Extract each line of the records below that contains the string "will", treating uppercase and lowercase as different.

─── Data shown

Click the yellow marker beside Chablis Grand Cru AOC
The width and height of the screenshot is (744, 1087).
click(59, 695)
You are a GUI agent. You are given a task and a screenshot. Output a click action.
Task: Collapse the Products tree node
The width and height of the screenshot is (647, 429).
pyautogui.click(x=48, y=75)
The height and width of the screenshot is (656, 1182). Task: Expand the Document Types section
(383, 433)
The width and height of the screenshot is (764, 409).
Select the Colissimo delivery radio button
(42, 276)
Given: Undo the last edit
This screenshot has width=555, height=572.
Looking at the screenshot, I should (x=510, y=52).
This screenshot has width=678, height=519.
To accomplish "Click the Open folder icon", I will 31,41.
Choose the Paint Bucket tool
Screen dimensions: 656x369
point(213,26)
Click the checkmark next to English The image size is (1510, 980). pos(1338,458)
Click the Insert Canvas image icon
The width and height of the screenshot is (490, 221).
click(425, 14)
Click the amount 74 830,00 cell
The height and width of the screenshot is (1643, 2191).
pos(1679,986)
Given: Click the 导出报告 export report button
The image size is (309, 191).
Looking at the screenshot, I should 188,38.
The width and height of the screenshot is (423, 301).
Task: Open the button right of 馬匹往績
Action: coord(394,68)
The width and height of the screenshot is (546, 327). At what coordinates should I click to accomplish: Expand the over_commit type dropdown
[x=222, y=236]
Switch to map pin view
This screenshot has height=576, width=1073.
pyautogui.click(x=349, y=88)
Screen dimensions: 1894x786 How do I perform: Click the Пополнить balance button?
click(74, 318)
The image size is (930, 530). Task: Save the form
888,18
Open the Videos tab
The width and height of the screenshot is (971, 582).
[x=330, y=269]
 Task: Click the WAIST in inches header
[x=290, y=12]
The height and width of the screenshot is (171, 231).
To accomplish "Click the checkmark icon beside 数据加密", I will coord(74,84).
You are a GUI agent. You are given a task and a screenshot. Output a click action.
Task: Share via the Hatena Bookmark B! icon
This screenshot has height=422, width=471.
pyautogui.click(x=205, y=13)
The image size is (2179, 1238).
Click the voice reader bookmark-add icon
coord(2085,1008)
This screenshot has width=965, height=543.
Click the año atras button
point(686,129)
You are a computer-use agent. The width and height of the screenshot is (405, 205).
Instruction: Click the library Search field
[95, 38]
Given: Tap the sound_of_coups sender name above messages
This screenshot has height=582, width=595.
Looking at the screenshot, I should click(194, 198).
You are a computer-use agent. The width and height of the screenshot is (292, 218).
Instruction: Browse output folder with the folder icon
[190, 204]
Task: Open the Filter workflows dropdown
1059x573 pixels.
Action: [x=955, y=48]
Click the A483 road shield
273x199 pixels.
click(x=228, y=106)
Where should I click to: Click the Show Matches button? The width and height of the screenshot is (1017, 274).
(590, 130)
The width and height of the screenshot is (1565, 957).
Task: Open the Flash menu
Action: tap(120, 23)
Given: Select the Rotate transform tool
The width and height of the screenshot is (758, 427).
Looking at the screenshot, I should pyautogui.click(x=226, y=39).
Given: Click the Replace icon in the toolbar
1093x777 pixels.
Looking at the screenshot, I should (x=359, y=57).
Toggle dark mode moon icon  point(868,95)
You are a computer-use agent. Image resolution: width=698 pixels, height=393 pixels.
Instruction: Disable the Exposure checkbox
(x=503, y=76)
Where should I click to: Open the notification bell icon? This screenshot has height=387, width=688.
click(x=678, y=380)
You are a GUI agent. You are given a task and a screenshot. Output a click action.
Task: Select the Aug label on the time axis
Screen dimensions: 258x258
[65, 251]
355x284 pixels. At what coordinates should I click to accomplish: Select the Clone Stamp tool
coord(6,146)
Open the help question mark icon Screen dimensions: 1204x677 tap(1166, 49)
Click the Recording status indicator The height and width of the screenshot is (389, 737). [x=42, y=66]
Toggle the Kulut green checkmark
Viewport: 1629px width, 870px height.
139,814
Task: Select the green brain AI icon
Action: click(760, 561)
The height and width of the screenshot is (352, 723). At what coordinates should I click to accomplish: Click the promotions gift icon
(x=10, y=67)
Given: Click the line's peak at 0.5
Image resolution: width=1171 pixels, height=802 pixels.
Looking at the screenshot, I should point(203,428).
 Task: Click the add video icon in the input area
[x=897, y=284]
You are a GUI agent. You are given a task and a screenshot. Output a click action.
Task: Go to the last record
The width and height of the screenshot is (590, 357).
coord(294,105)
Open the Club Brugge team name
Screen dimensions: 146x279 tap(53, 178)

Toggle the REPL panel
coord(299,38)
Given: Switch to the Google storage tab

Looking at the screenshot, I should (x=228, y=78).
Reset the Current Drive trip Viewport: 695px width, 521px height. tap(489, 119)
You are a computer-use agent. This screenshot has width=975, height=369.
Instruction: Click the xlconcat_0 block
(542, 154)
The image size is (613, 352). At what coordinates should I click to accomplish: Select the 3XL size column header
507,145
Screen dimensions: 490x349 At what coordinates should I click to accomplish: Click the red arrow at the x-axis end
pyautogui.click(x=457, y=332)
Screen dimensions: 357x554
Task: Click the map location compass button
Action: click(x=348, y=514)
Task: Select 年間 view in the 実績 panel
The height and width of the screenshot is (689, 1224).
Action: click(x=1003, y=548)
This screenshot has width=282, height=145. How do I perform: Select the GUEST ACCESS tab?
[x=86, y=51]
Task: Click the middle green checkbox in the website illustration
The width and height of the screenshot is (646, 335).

──────

__Result__.
To accomplish "Click the Open folder icon", I will 31,41.
To accomplish "Click the checkmark icon beside 数据加密", I will coord(74,84).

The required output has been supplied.